Sunday, February 6, 2011

A Long Walk to Water



A Long Walk to Water
by Linda Sue Park
J PAR


Salva’s story begins when he is 11 in 1985 in southern Sudan among the Dinka people. War comes to his village while he is in school and he flees alone into the brush. Nya’s story begins in 2008, also in Sudan, where she is 11 years old and has to walk 8 miles daily to bring water to her family of the Nuer tribe. Each chapter tells a part of Salva’s story and a part of Nya’s story with nothing to connect the two young people together except for the country of their birth. They are two young Sudanese people of tribes that are traditionally enemies to each other.

Salva sees much cruelty and death on his march to find sanctuary and safety in his war-torn land. He makes a friend along the way, only to lose him to the attack of a lion. He searches for his family, finding his uncle, who he loses to a group of bandits. He is truly one of the Lost Boys of Sudan. Salva is forced to flee through a crocodile infested river when driven from a concentration camp in Ethiopia. He walks from Sudan to Ethiopia to Kenya always searching for safety. It is a miracle that he survives.

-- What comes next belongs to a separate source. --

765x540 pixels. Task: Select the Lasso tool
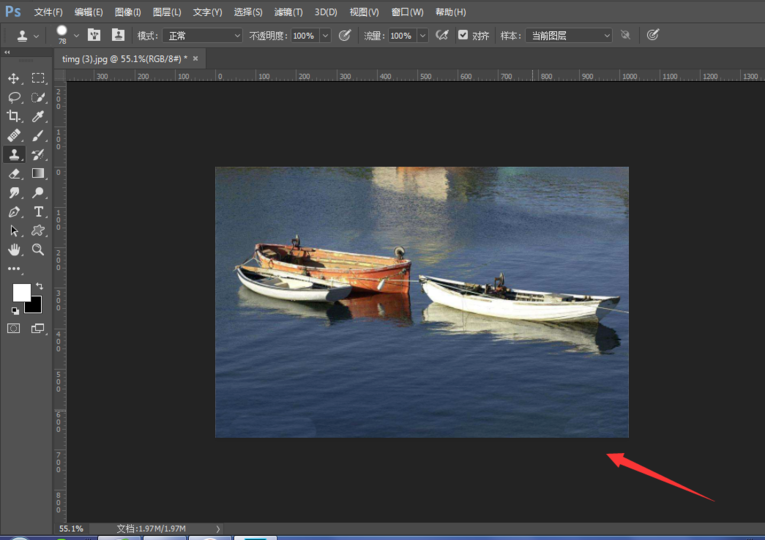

Nya walks for hours every day carrying water to her family. There is no time in her life for any other thing; no play, no education, no enjoyment. She walks barefoot through hard, rocky, thorny ground, without complaint, carrying water for her family.

Then a strange man comes to Nya’s village with machinery and a crew of workers. He is there to do a service that will forever change Nya’s life for the better. He has come to drill a well for her village. He is a strange grown man with no tribal markings on his face. Nya’s curiosity gets the best of her. She must find out who this man is, what tribe is he from and why he is in Sudan drilling for water for all the people there.

To find out how Salva’s life is saved and to learn the connection between Nya and Salva, you must read A Long Walk to Water by Linda Sue Park, based on the true life story of Salva Dut of Sudan.